Driving-RAG: Driving Scenarios Embedding, Search, and RAG Applications
Cheng Chang, Jingwei Ge, Jiazhe Guo, Zelin Guo, Binghong Jiang, Li Li
TL;DR
This work tackles scalable, high-fidelity embedding and retrieval of driving scenarios to empower Retrieval-Augmented Generation (RAG) for autonomous driving. It introduces Driving-RAG, a three-part framework consisting of an aligned scenario embedding model (RGCN+Transformer) trained to match Graph-DTW distances, a KDE-informed HNSW-TSD search that produces a typical scenario data subset and fast nearest-neighbor retrieval, and a retrieval reorganization module that uses graph relations to produce coherent, task-relevant references for LLM augmentation.

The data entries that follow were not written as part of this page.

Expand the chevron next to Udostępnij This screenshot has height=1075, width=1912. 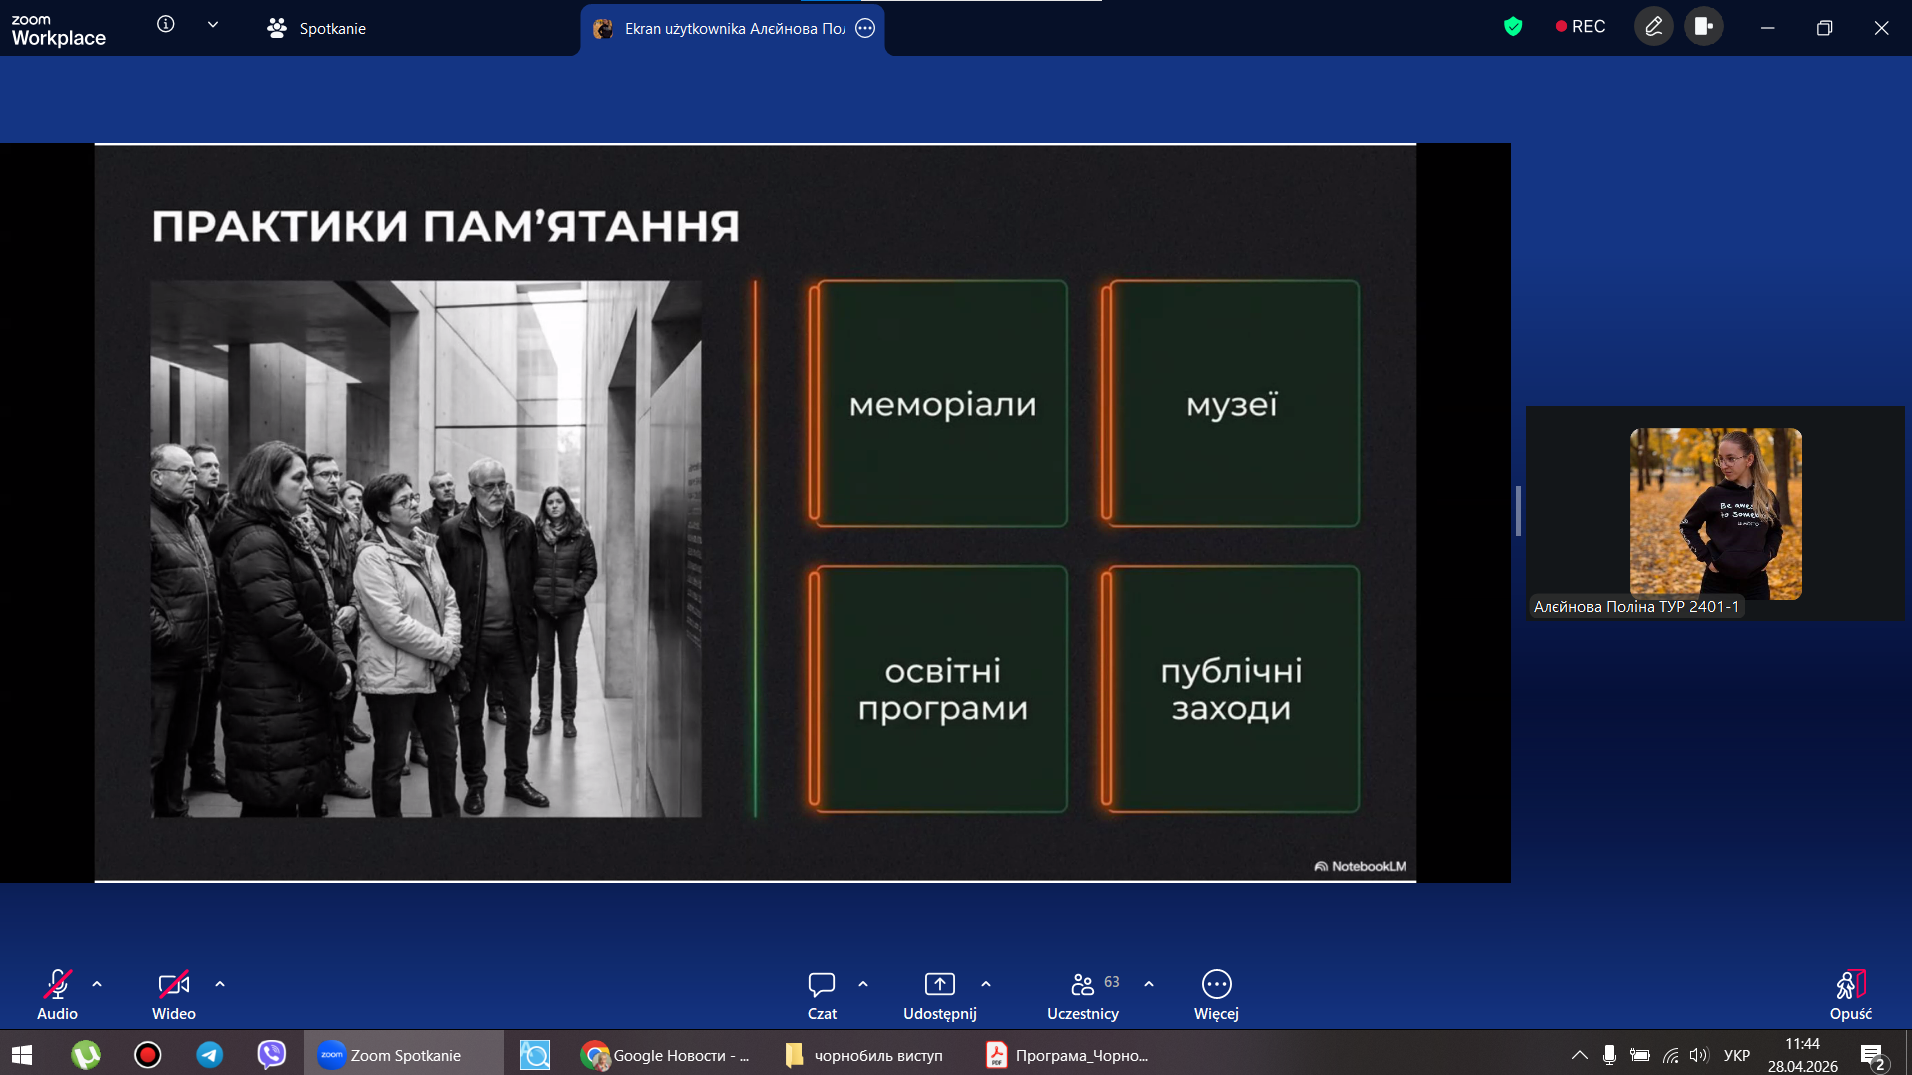pyautogui.click(x=986, y=984)
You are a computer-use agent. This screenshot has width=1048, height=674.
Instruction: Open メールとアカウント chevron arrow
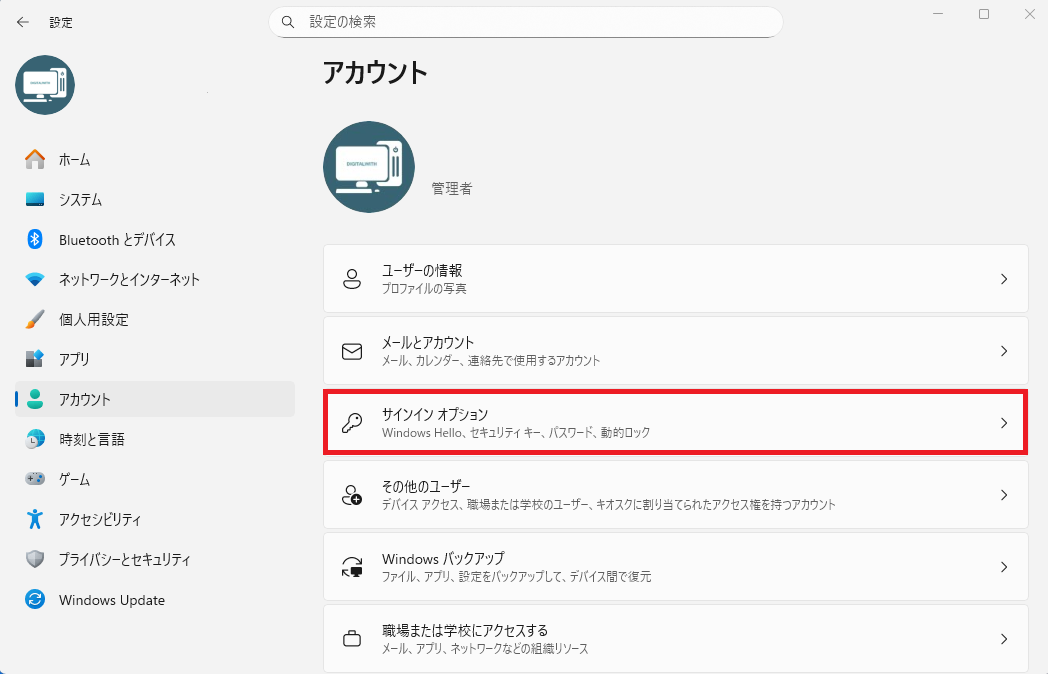pos(1004,351)
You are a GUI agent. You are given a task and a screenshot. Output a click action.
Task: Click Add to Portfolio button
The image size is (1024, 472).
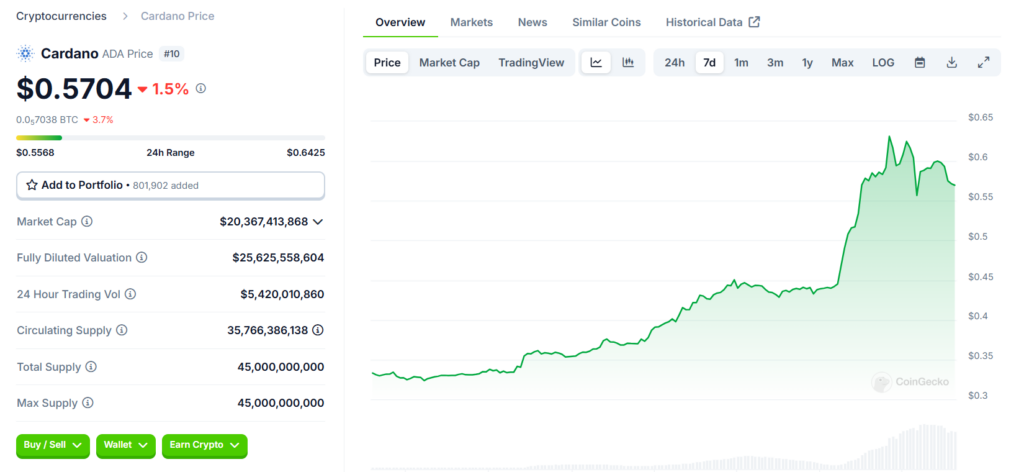coord(170,185)
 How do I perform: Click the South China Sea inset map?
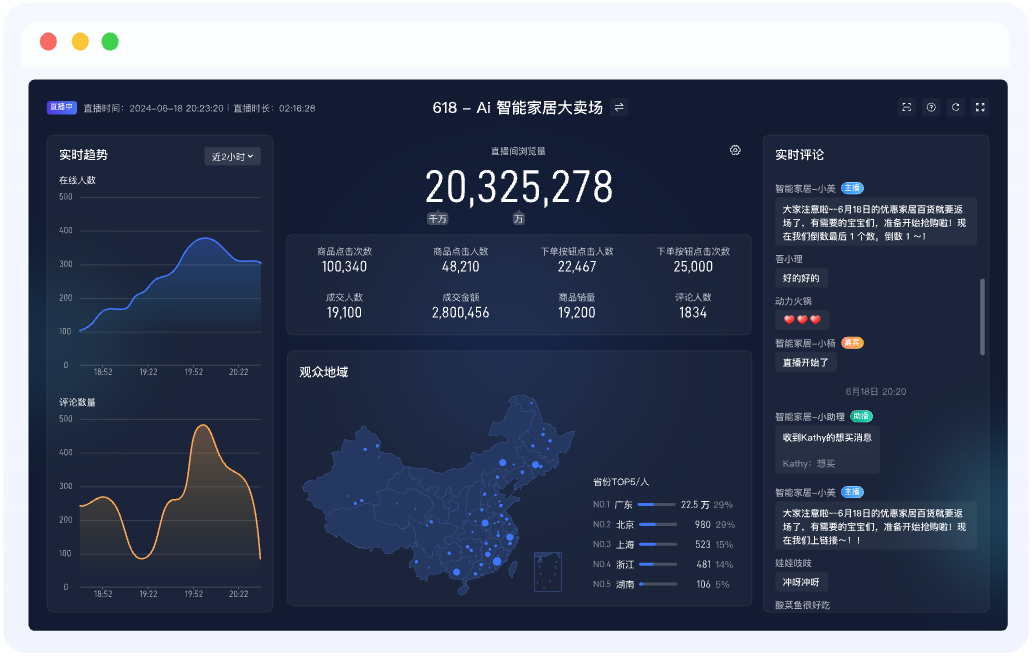coord(547,570)
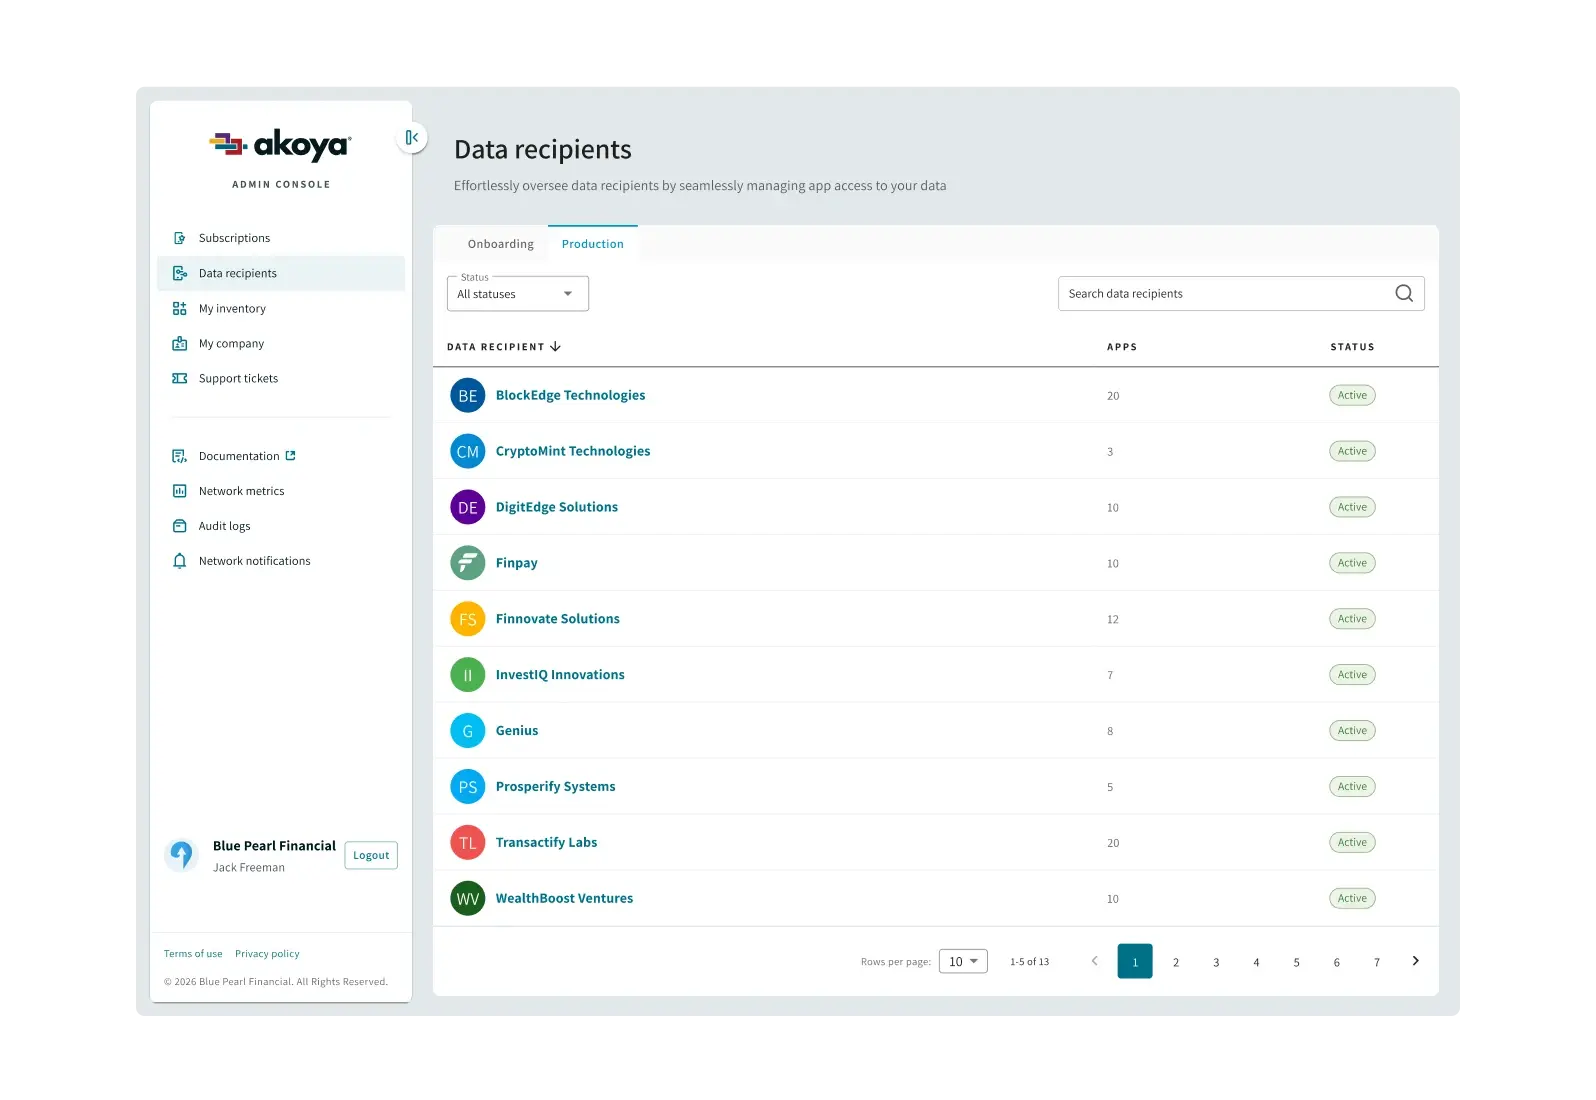The height and width of the screenshot is (1100, 1596).
Task: Sort by the Data Recipient column arrow
Action: tap(555, 347)
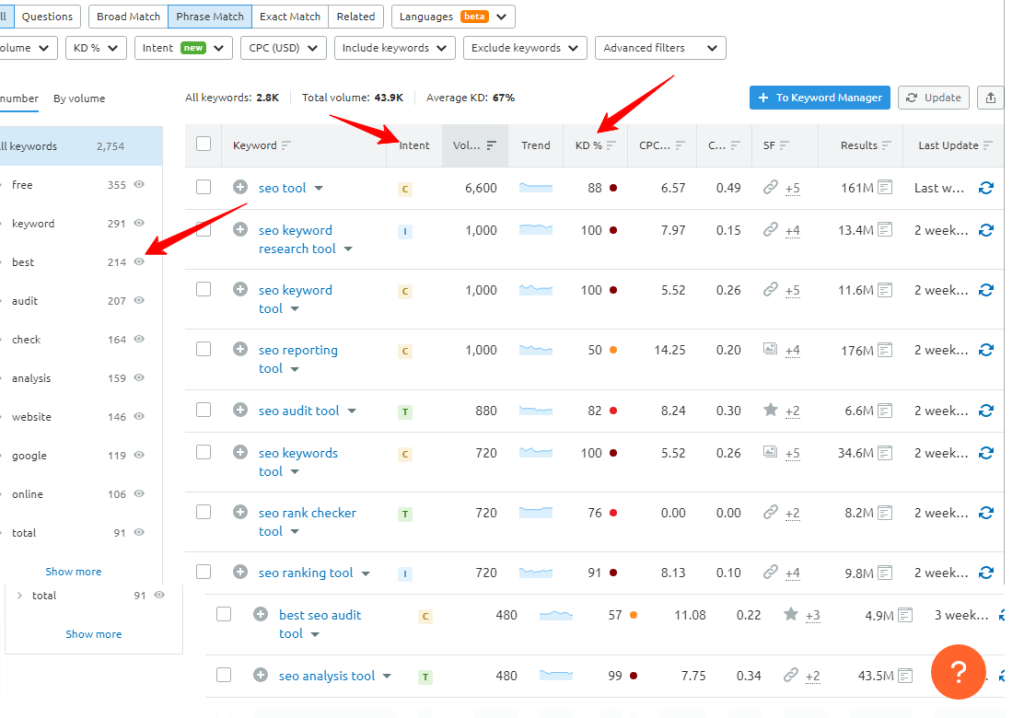Open the Advanced filters dropdown
The width and height of the screenshot is (1024, 718).
click(x=660, y=47)
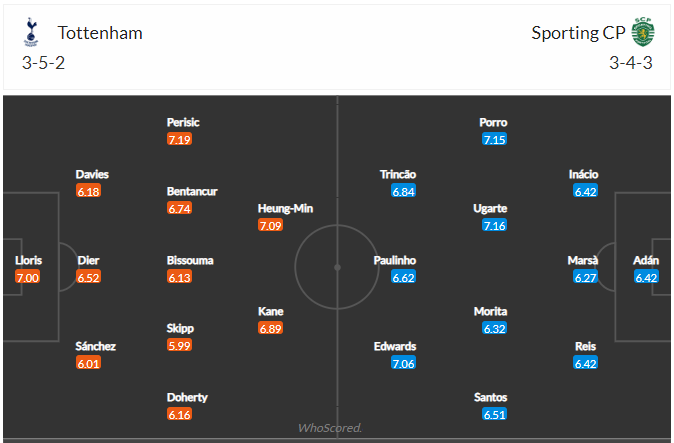
Task: Open the Tottenham team name link
Action: click(100, 33)
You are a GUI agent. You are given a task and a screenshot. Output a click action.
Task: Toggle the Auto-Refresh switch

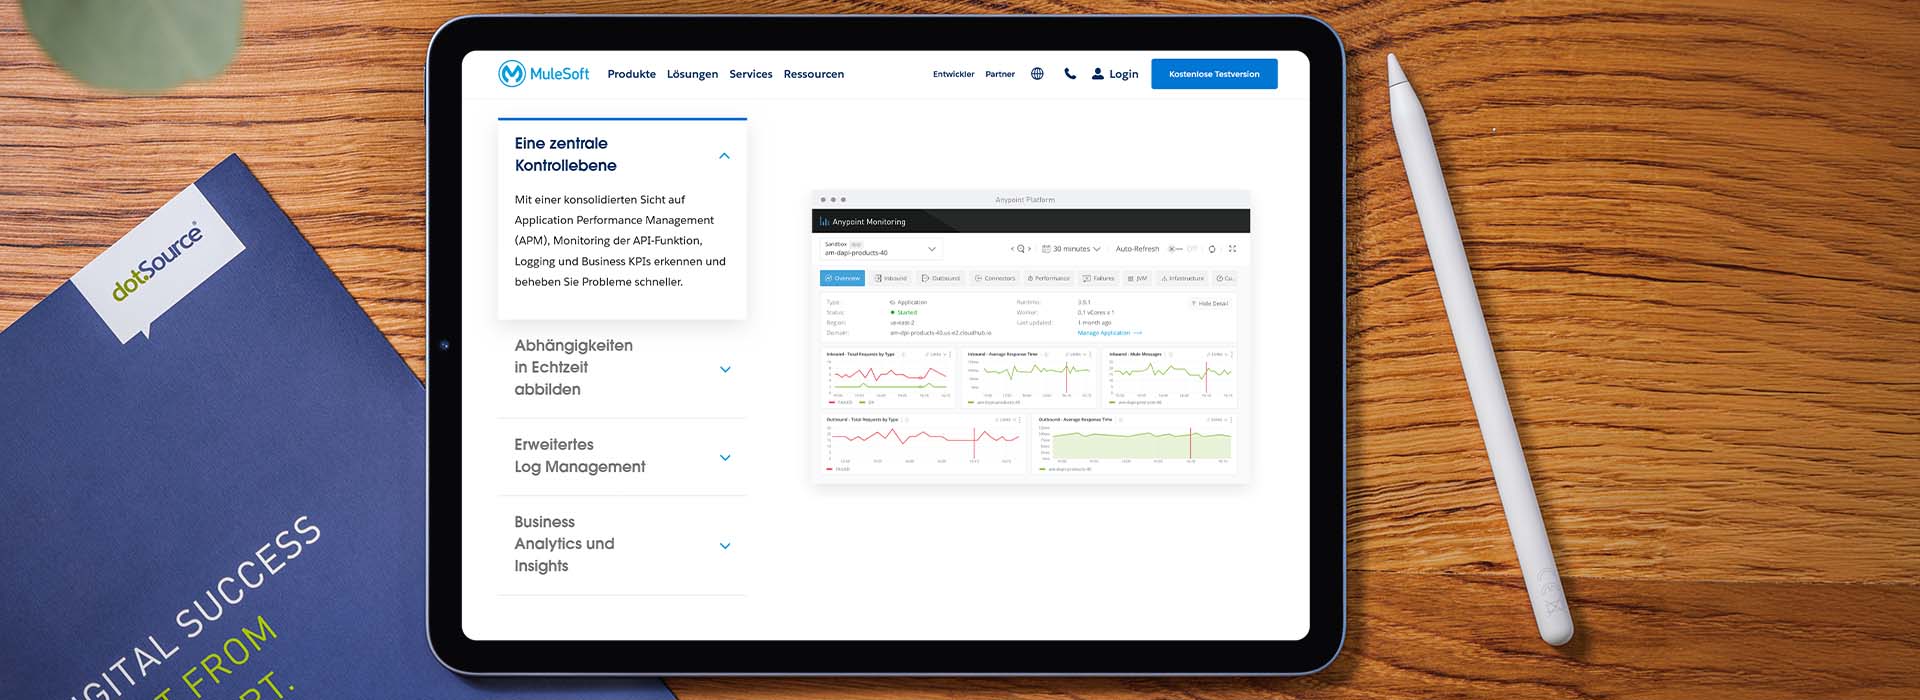pyautogui.click(x=1177, y=249)
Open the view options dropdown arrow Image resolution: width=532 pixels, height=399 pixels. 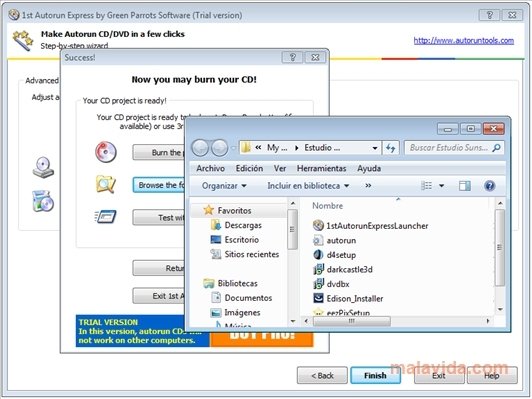tap(441, 186)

Experiments on CitySim and INTERACTION show that embeddings align with the driving-distance metric, HNSW-TSD provides substantial speedups over traditional vector search, and LLM-based trajectory planning benefits from both retrieval and relation-based reorganization, improving metrics such as ADE and goal-confusion. The approach is efficient at scale (approximately 30 ms per query at $10^5$ samples) and generalizable to other RAG-enabled tasks beyond driving, enhancing online decision-making and offline simulation workflows.
Abstract
Driving scenario data play an increasingly vital role in the development of intelligent vehicles and autonomous driving. Accurate and efficient scenario data search is critical for both online vehicle decision-making and planning, and offline scenario generation and simulations, as it allows for leveraging the scenario experiences to improve the overall performance. Especially with the application of large language models (LLMs) and Retrieval-Augmented-Generation (RAG) systems in autonomous driving, urgent requirements are put forward. In this paper, we introduce the Driving-RAG framework to address the challenges of efficient scenario data embedding, search, and applications for RAG systems. Our embedding model aligns fundamental scenario information and scenario distance metrics in the vector space. The typical scenario sampling method combined with hierarchical navigable small world can perform efficient scenario vector search to achieve high efficiency without sacrificing accuracy. In addition, the reorganization mechanism by graph knowledge enhances the relevance to the prompt scenarios and augment LLM generation. We demonstrate the effectiveness of the proposed framework on typical trajectory planning task for complex interactive scenarios such as ramps and intersections, showcasing its advantages for RAG applications.